The competitors mostly assume an air of confidence mixed with the attendant nerves from taking to the rostrum. Lorraine Mulligan is the effervescent owner of Remax in Celbridge and Lucan. She’s gushes enthusiasm and is straight out of central casting for self-motivators. “I’ve been in the business 20 years. I love people, I love property and I always want to learn and improve.” She sets herself a list of goals every year and the is one of the many on her list. “They say it’s like conducting an orchestra, you are working the room.” You can be assured she will tick all those goal boxes by the end of the year. Her website is listed under teamlorraine.ie and a Google-search later that night throws up an article on The Journal with the pull away quote “I lost my marriage, my car and my home, but I kept going. Failure wasn’t an option.” Lorraine fails to make it through the first round.
Ciaran Fox, from Manorhamilton, is more on the mild-mannered side of things. One of the oldest contestants, backstage he discusses how he sees this as a “learning curve”. He’s been out of the business for a decade owing to family reasons but is looking to get back into it. “I think it’s a very interesting and rewarding career,” he says. Unfortunately, the nerves scalp Fox. My ‘dinger’ neighbour references how “a man could die here” when he pauses during his lot sale. Ciaran doesn’t progress either.
There are phrases which add to the mirth and egg on the buyers delivered by other contestants. Choice lines include: “You’re making me blush, sir,” (Charles McEvoy) “Small steps but it’s all money,” (Michael Ryan) and the trusty old adage that, “The day you buy is the day you sell,” (Ryan Finnegan).
Finnegan is a contender. He brings all the pizazz and flair one associates with an auctioneer. He gesticulates and swivels his body as if his feet are on a hoverboard. There’s a velocity to his delivery which is engrossing. It’s straight out of the Herzog documentary where words rhythmically tumble into one another and the pertinent information pokes through with distinct clarity. He’s a young lad in his early twenties from Galway. This is everything to him.
“That there today is my dream. Some lads like football. Some lads like whatever. That’s my dream,” he says. And I wholeheartedly believe him. While it’s clear he’s in the running, he’s anxious about how great he actually is. He’s been in training for this all his life. “I remember going to a mart in my grandfather’s arms while my father went out around the lots. When I was smaller, my mother would be giving out to me at home. I’d be going around roaring. I’d be selling a chair.” His preparation for today involved “sitting on a bale of straw in a shed with a few sheep or a weanling or cow in front of you” as well as attending marts and talking to other auctioneers. He’s undertaken the property management course in Limerick IT and is currently doing his placement in Winters Property Management in Galway. Ryan makes it through to the next round. And then to the final.

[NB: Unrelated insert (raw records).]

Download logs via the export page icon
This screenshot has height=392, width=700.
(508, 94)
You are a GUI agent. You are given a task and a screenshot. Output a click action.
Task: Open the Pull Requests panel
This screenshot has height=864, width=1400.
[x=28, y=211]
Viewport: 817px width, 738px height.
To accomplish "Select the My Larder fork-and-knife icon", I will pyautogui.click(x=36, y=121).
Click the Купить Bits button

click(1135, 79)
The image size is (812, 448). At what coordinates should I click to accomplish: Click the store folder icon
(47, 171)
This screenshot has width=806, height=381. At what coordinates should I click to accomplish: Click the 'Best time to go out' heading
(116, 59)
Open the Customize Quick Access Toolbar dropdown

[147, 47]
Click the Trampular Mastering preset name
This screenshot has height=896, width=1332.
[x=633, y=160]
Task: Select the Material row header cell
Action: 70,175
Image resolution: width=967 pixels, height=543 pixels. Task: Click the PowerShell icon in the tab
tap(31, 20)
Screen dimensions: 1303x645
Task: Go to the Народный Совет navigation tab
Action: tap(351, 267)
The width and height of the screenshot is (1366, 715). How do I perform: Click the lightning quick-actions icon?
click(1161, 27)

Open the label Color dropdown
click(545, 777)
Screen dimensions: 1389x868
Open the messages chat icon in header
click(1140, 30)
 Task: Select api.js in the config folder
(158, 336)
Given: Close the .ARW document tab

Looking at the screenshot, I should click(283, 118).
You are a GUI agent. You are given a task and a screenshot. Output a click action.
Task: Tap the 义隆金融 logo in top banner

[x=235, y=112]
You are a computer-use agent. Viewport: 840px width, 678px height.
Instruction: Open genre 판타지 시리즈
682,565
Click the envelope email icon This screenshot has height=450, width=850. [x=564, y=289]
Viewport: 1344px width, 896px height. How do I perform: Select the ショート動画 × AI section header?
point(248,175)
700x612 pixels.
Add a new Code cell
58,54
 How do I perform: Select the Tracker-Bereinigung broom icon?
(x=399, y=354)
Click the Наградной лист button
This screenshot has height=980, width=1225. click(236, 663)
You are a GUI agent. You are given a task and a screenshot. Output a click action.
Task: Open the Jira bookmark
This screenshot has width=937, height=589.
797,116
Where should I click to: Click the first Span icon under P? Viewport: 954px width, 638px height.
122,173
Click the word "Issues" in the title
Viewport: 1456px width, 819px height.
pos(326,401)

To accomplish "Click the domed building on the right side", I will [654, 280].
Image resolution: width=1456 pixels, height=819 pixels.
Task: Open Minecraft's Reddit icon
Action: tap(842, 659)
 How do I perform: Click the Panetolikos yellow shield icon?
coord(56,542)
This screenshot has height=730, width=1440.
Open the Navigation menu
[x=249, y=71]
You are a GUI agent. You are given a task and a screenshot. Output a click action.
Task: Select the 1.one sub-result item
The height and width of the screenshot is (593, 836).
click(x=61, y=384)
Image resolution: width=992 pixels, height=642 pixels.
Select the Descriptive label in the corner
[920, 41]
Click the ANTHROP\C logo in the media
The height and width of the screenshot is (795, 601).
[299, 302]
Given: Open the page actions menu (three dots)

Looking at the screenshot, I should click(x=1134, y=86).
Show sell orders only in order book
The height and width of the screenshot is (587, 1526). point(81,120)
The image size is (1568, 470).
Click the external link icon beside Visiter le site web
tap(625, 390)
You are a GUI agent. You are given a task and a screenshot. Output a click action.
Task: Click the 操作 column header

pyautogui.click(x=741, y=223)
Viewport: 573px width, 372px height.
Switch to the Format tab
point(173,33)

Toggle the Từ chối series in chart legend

In the final he is joined by Adrian Kelly from Leitrim and Michael Ryan from Tipperary. Early on, it seems like Ryan is the one to beat. He’s referenced as one to possibly talk to. The inaugural winner Nicholas Maher mentions him as one he expects in the final too. He’s clearly assured, has panache in his delivery and can dot what I assume are auctioneering phrases such as “have a hundred on the house” and “fill it up and take him home”. When the gavel is struck for the final time later that night, he is crowned the winner.